Better remuneration? – There is widespread belief that remuneration will be better in-house than in private practice. Again, sometimes it will be and sometimes it will not. Usually, as a rule of thumb there will be a jump in salary for the junior to mid-level lawyer. At the senior, there could also be a jump in salary but then salaries tend to plateau and if there is no opportunity for progression within the team (e.g. the General Counsel is not going anywhere anytime soon), the only solution may be to secure another in-house role or return to private practice. There is also widespread belief that all in-house lawyers get bonuses every year. This really depends on the company, whether certain KPIs have been met and the profit of the company. Increasingly, more law firms are also paying bonuses and have healthy incentive schemes.

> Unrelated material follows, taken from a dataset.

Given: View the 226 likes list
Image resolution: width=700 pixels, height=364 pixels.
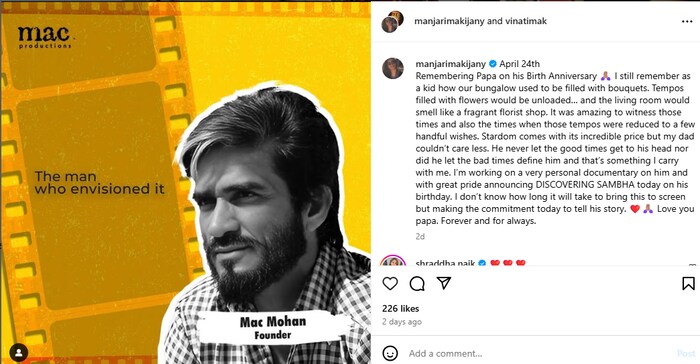Looking at the screenshot, I should 400,309.
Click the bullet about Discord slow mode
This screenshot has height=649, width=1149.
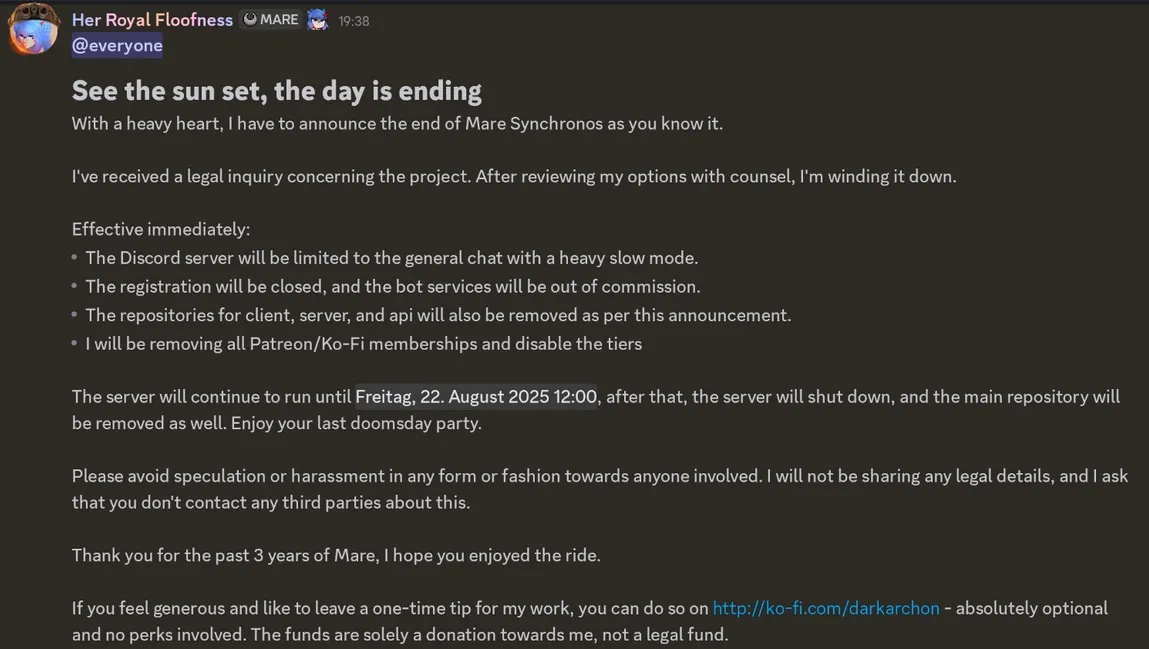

Jack of all trades and master of none – Care needs to be taken that the in-house role is so general that you lose your specialisation as you are attending to every legal problem that faces the company. It may be exciting and interesting to learn new areas of the law at the very beginning but if you are passionate about a particular area of law and you are not practising in it as much as you would like, this could become frustrating. Additionally, the higher up the food chain you go the more likely you are going to take on more management and operations responsibilities and less legal work. This may suit some lawyers but others lawyers ‘love the law’ and this is what gets them out of bed in the morning
Job security – Some industries can be volatile and are greatly affected by negative economic conditions. As a legal team is usually the biggest overhead for a company and in order to reduce costs, in-house lawyers can be the first casualty. It is true that law firms are also impacted by an economic downturn but they are slower to respond. Moreover, they usually have luxury of moving under-utilised lawyers to other teams.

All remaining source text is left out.